### [ESERCIZIO PROPOSTO]
Riscrivi parola per parola il passo del testo sulla Grecia che comincia con "L’adesione alle strutture" e finisce con "dei trasporti balcanici.".

### [TESTO CITATO]
+ + +
Il 21 aprile 1967 i Colonnelli instaurarono il proprio governo, parzialmente mitigato dalla permanenza della figura del Presidente della Repubblica, ma costringendo in seguito il re all’esilio e soffocando poi duramente l’opposizione studentesca al Politecnico di Atene. Nell’estate del 1974 la maldestra gestione del problema di Cipro portò all’occupazione turca della porzione settentrionale dell’isola (Operazione Attila) ed all’uscita della Grecia dalla NATO per alcuni anni in segno di protesta poiché l’alleanza atlantica non aveva saputo frenare gli ardori militari della Turchia che ne faceva ugualmente parte. Ne conseguirono inoltre e soprattutto il crollo del regime ed il ritorno alla dialettica democratica, che sarebbe rimasta a lungo imperniata sulla contrapposizione tra la dinastia dei Papandreou nel versante socialista e dei Karamanlis sul fronte moderato.

L’adesione alle strutture comunitarie europee risale al primo gennaio 1981: da qui discendono gli eventi che avrebbero portato alla catastrofe economica ed alla vittoria elettorale di Tsipras, il quale oggi si trova a dover traghettare la Grecia finalmente verso una fase di stabilità e di benessere. Proprio per questo, il nuovo governo di Atene non sembra necessariamente propenso a seguire l’alveo occidentalista, bensì tiene in seria considerazione la collaborazione con i paesi BRICS a partire dai legami tradizionali con la Russia e proseguendo con l’interesse cinese a radicarsi nella portualità e nella rete dei trasporti balcanici.
+ + +
### [DATI MOSTRATI]
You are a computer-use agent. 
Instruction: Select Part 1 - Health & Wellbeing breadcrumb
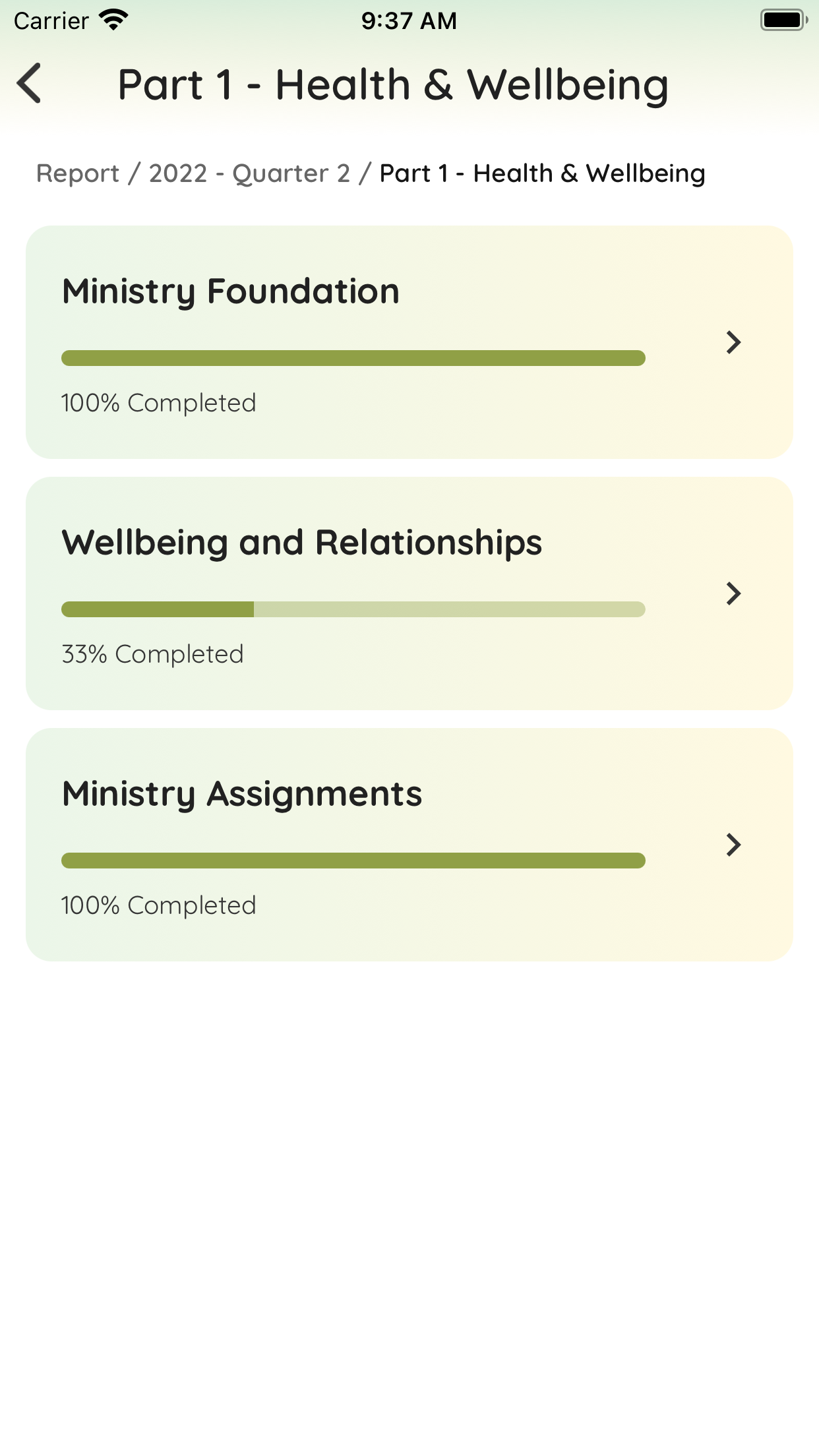pos(543,173)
+ + +
### [RISPOSTA CORRETTA]
L’adesione alle strutture comunitarie europee risale al primo gennaio 1981: da qui discendono gli eventi che avrebbero portato alla catastrofe economica ed alla vittoria elettorale di Tsipras, il quale oggi si trova a dover traghettare la Grecia finalmente verso una fase di stabilità e di benessere. Proprio per questo, il nuovo governo di Atene non sembra necessariamente propenso a seguire l’alveo occidentalista, bensì tiene in seria considerazione la collaborazione con i paesi BRICS a partire dai legami tradizionali con la Russia e proseguendo con l’interesse cinese a radicarsi nella portualità e nella rete dei trasporti balcanici.